The ethical question of scientific discovery has been always with us. Indeed scientific innovation is more likely to accelerate at times of conflict. Lord Winston used examples from his own television programmes to illustrate his themes but more poignantly he also used examples from the extraordinary series The Ascent of Man presented by another Jew, Jacob Bronowski, who visited Auschwitz, where many of his relatives had been murdered, and buried his face in the dirt that would have still included the ashes of some of the dead. Ironically Bronowski, who was a brilliant mathematician, during the Second World War worked in operations research for the UK’s Ministry of Home Security where he developed mathematical approaches to bombing strategy for RAF Bomber Command.

Lord Winston was particularly moving when he gave examples of how so-called scientists, even quite recently, had used science to justify their racist views. I was particularly struck by his answer to a question about Science and the Humanities. He said “I think that the Sciences should be regarded as part of the Humanities”.  This seemed to me to be a variation on the thinking of another great scientist who was ennobled, CP Snow. In his famous 1959 lecture The Two Cultures, Baron Snow lamented the gulf that had grown between the Sciences and the Humanities.

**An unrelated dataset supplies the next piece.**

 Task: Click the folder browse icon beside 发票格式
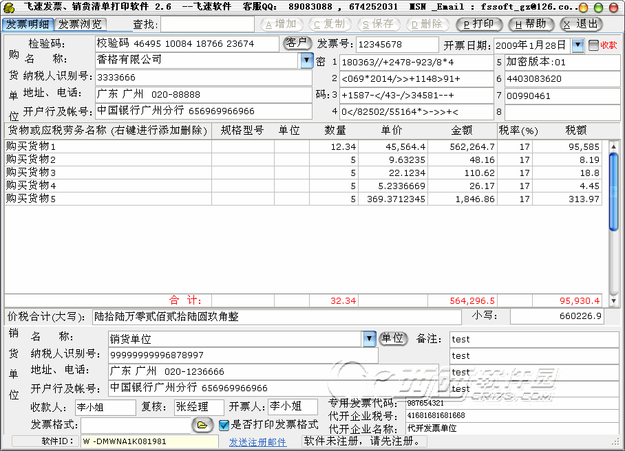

This he attributed to the emphasis on the humanities in education so that while everyone knew some Shakespeare most people could not articulate the Second Law of Thermodynamics.

This breakdown, he argued, was a major hindrance to the solution of major world problems. At a time when world leaders regularly demonstrate their complete inability to understand the science of major challenges like pollution, healthcare, global warming, sustainability and many others it has never been so important as to address the lack of investment in teaching the STEM subjects and training enough STEM graduates to help solve these problems.  At least for one evening in Luton I could feel some hope and optimism as one of the universities with which I am associated makes its commitment to that cause.


[i] Science, Technology, Engineering and Mathematics
[ii] I just have one and am immensely proud of it.
[iii] It is an odd feature of the Houses of Parliament that there are several distinguished scientists in the House of Lords but none at all in the House of Commons.